The core of the band including banjo player, fiddler, guitarist and mandolinist John McEuen have been together since 1967.
 Bob Carpenter, keyboardist/ accordionist and vocalist  joined them in 1980.

They also wrote “Bless the Broken Road,” with which Rascal Flatts recorded a huge hit.
“It’s great, it feels like we recorded a song that made the top 100 songs of all time list,” laughed Fadden from Colorado.
“We’re just happy people like our stuff. It’s a lot of fun,” said Fadden.

He said “Fishing In The Dark,” has a theme which resonates with everybody.
“Everybody is living it,” he said.
 He said the song, penned by Jim Photoglo and Wendy Waldman, was a song the band was aware of and wanted to record.
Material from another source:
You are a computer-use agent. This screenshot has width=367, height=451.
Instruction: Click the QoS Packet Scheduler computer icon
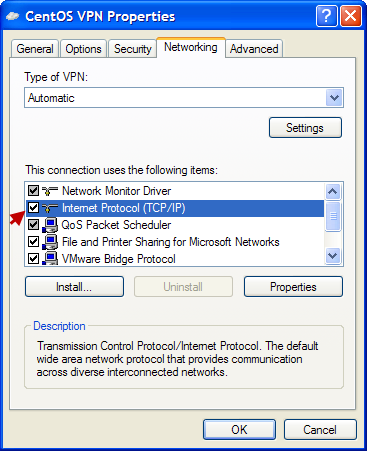(50, 225)
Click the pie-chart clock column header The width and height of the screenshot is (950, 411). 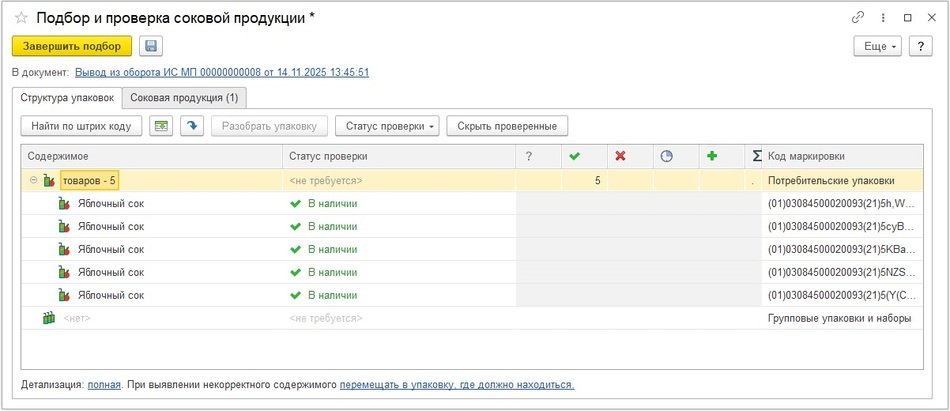pos(666,156)
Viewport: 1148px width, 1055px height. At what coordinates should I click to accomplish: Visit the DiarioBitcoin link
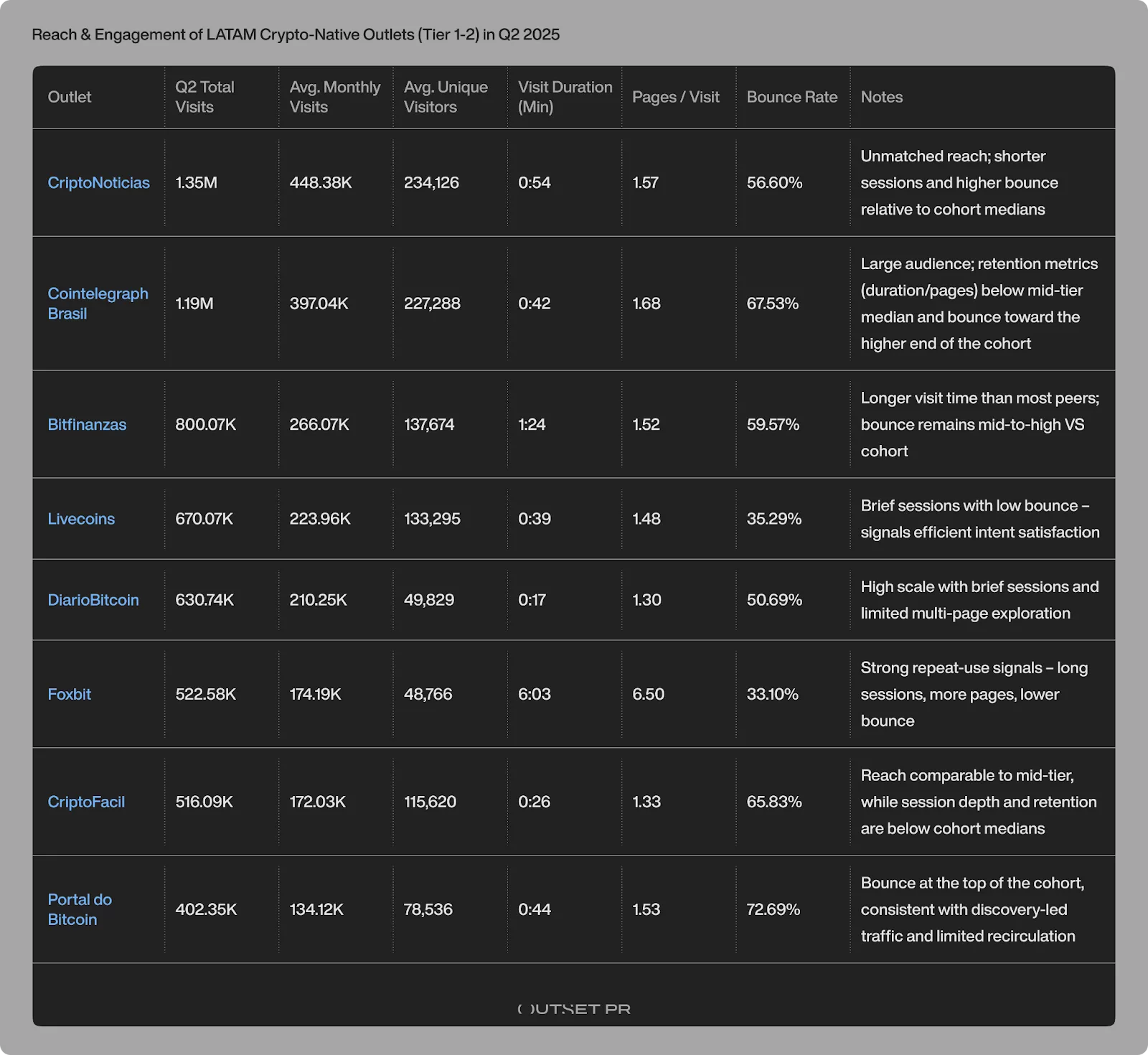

“It’s a song we thought was just perfect for us that we agreed on,” he said adding a lot of bands cover it and their version of  “Cadillac Ranch,” which are the most popular songs they play with Canadian audiences.

“ I can’t tell you how many times I’ve walked into a bar and heard the band playing it.  A lot of band don’t get the gig if they can’t play Cadillac Ranch,” he laughed adding Canadian fans also like the Steve Goodman penned “Face on the Cutting Room Floor.”
 When choosing songs to record, they choose songs with a lyrical hook or theme they feel audiences can identify with and that the multi-instrumentalists in the band can run with.

“Cadillac Ranch is something that works on a personal level. It’s a lot of fun,” he said.
“Tulsa Sounds Like Trouble to me,”  from their last CD was a quirky lyrical idea that appealed to them, plus the main riff is reminiscent of “Cadillac Ranch.”

 “Well, maybe a little bit. We love lyrics which work on an intellectual level or tell a good story,” he said.
“‘God Bless the Open Road,” was a song Jeff Hanna wrote and we thought it was a very interesting way to express that something that may seem perfect may not be,” he said.

 He said the secret to the band’s longevity is a life long friendship between the members.
“ We really work well together,” he said.
“You’ve got to really love playing music because it takes up a great amount of your ability, your time and your spirit,” he advised.
Tickets cost $145 for the weekend or $55 for each individual day.